[BEGIN PASSAGE SHOWN]
Emo Music - Past & Present Including Screamo

Emo Scene Intro | Emo Music | Emo Fashion & Style | Emo Lifestyle & Culture | Scene Kids

The most important part of the emo lifestyle is the MUSIC!

Emo music has been around for years but only in the last decade has it really made a dent in the popular music culture. In the last ten or so years, Emo music has branched out from its post-hardcore roots into the wide variety of genres it has to offer today. Most of today's 'emo kids' don't know emo's roots lie in hardcore music. Read on and learn...

Emo music is best characterized by its heartfelt take on life and how to live it. It mostly consists of bands that sing, or scream, about relationships, breakups and other emotional and personal events in every young adult's life. This vocal styling is usually backed by aggressive rock guitars and heavy drum beats, reminiscent of its post-hardcore background. Emo as a music genre has broadened over the years and now is loosely defined as rock music with emotion-based lyrics and effect.

Rites of Spring
Rites of Spring

Moss Icon
Moss Icon

Indian Summer
Indian Summer

Swing Kids
Swing Kids


Sunny Day Real Estate
Sunny Day Real Estate

Early Emo & Description of the General Emo Sound / Style

The history of emo is somewhat less ambiguous than its current meaning. Emo music's history is still highly debatable though.

Emo was born in the mid 1980s, long before alleged-emo group Fall Out Boy hit MTV (or its members were even born) as an outgrowth of the hardcore punk movement in Washington, D.C. The term "emo" itself was derived from "emotional hardcore." Most mark the emergence of the emo genre as being in 1984, when the band Rites of Spring began playing in Washington, D.C formed from members of renowned hardcore bands.
[END PASSAGE SHOWN]
• **STATED TASK 1**:
Name every band mentioned in the emo music page above.
• **STATED TASK 2**:
Return the part of the emo music page above word for word, starting at "Emo Music - Past" and stopping after "is the MUSIC!".
[BEGIN DATA PROVIDED]
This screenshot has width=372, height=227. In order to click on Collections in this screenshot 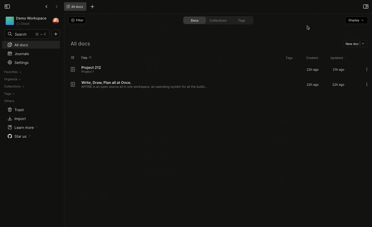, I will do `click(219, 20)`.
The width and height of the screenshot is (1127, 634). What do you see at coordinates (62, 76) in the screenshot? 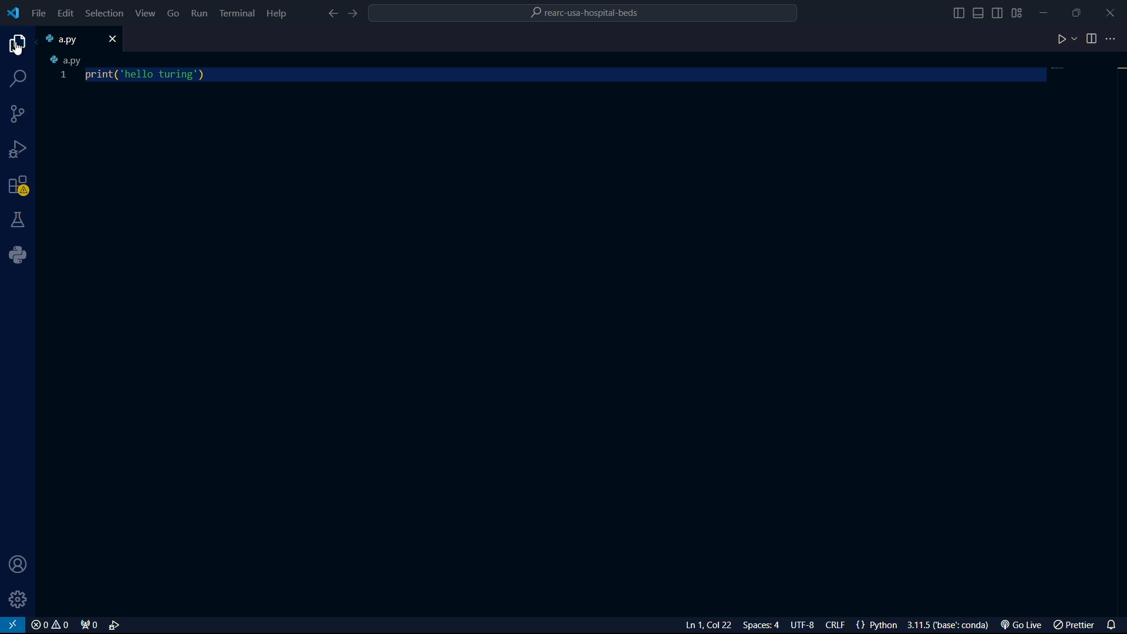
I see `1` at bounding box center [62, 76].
[END DATA PROVIDED]
• **EXERCISE OUTPUT 1**:
Rites of Spring, Moss Icon, Indian Summer, Swing Kids, Sunny Day Real Estate, Fall Out Boy

• **EXERCISE OUTPUT 2**:
Emo Music - Past & Present Including Screamo

Emo Scene Intro | Emo Music | Emo Fashion & Style | Emo Lifestyle & Culture | Scene Kids

The most important part of the emo lifestyle is the MUSIC!